In 1985 Jenny took on her first role in philanthropy as Executive Director of a private foundation to give away all of its funds over a set period of time. A fairly rare phenomenon in the eighties this type of philanthropy is described as ‘spend down’. The theory being that you donate all of the money you have to a good cause/s as quickly as possible to ensure you make a transformative difference as fast as possible. The organisation or the Foundation is merely a means to an end to deliver effective philanthropy during a specific time period. The Roy McKenzie Foundation with Jenny at the helm donated a total of $7 million over 9 years.
“I went to meet him in his office in Wellington and I came out with a job offer, with no job description, no discussion about salary (however) an agreement that I would start work the next day. Well, I went to his office the next day and he handed me a blank pad of paper, a pencil, a copy of the trust deed, a check for a million dollars and said okay, let's go”
Jenny describes the role she had as her becoming a ‘philanthrocrat’, a profession helping the generous and wealthy to give effectively and efficiently, in fact she was one of the very first professionals working in this way in New Zealand.
Jenny continued to play an instrumental role in philanthropy and in 1990 Jenny and Roy used their experience to start the Association of Grant Givers (now Philanthropy New Zealand). Based on similar organisations overseas it helps to encourage others to give and provides a forum for individuals and organisations to share their experiences with others. Sharing know how and experience at the same time helping people to collaborate on projects to have greater impact.
Roy McKenzie was the only surviving son of John McKenzie, two members of one of New Zealand’s richest and most generous families. They owned a chain of general stores in Australia and New Zealand before they were taken over by LD Nathan in 1980. The funds they have donated to good causes over the years come from the wealth generated by those stores as well as through investment firm Rangatira Ltd which was founded in 1937.

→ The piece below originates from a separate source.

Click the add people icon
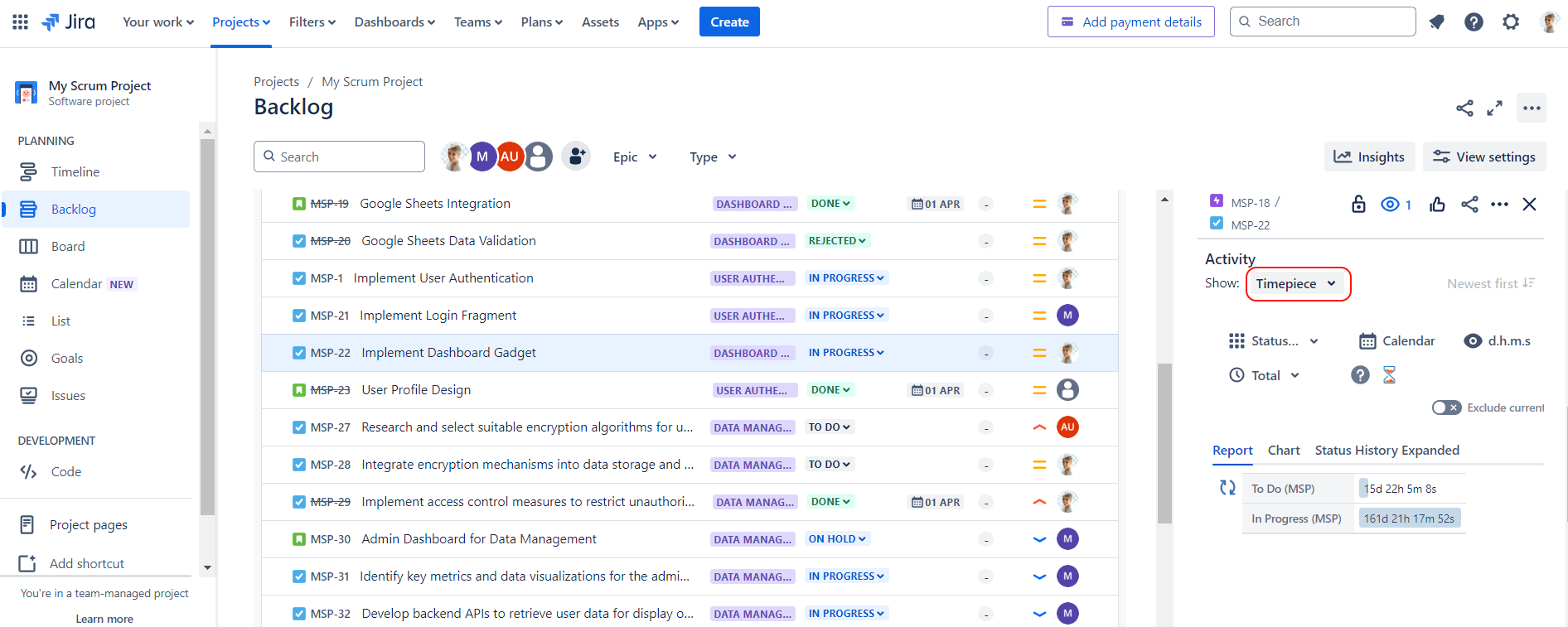click(576, 156)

In 2004 Jenny moved further north to Auckland to take on the role of CEO of Foundation North, known then as the ASB Charitable Foundation it is the largest of the 12 community foundations in New Zealand with almost $3 billion in an endowment with the interest benefitting people and causes in Auckland and across Northland. Jenny and her team were responsible for granting over $50 million to good causes on an annual basis.
Jenny enjoyed 16 successful years in charge of Foundation North, deciding to step down in 2019 to spend more time with her family. This proceeded the arrival of the global pandemic and a crucial period for all funders as they responded to the crisis. This was certainly the case for Foundation North and the other community trusts as they responded to COVID-19 and the significant impact the pandemic was having on people living in poverty and on the margins. Jenny talks about being less optimistic these days compared the 'heady days of the 70's' particularly around the effects of climate change and what this will mean for her five grand children. Pointing out that it is much harder for individuals to influence meaningful change compared to past generations.
As Jenny's attention shifts to the future of philanthropy and charitable giving she makes it clear that she would like to see more philanthropic money going into addressing climate change and environmental degradation.
"the philanthropic sector needs to take a good hard look at itself because a tiny proportion of philanthropic money in New Zealand goes into the environment sector."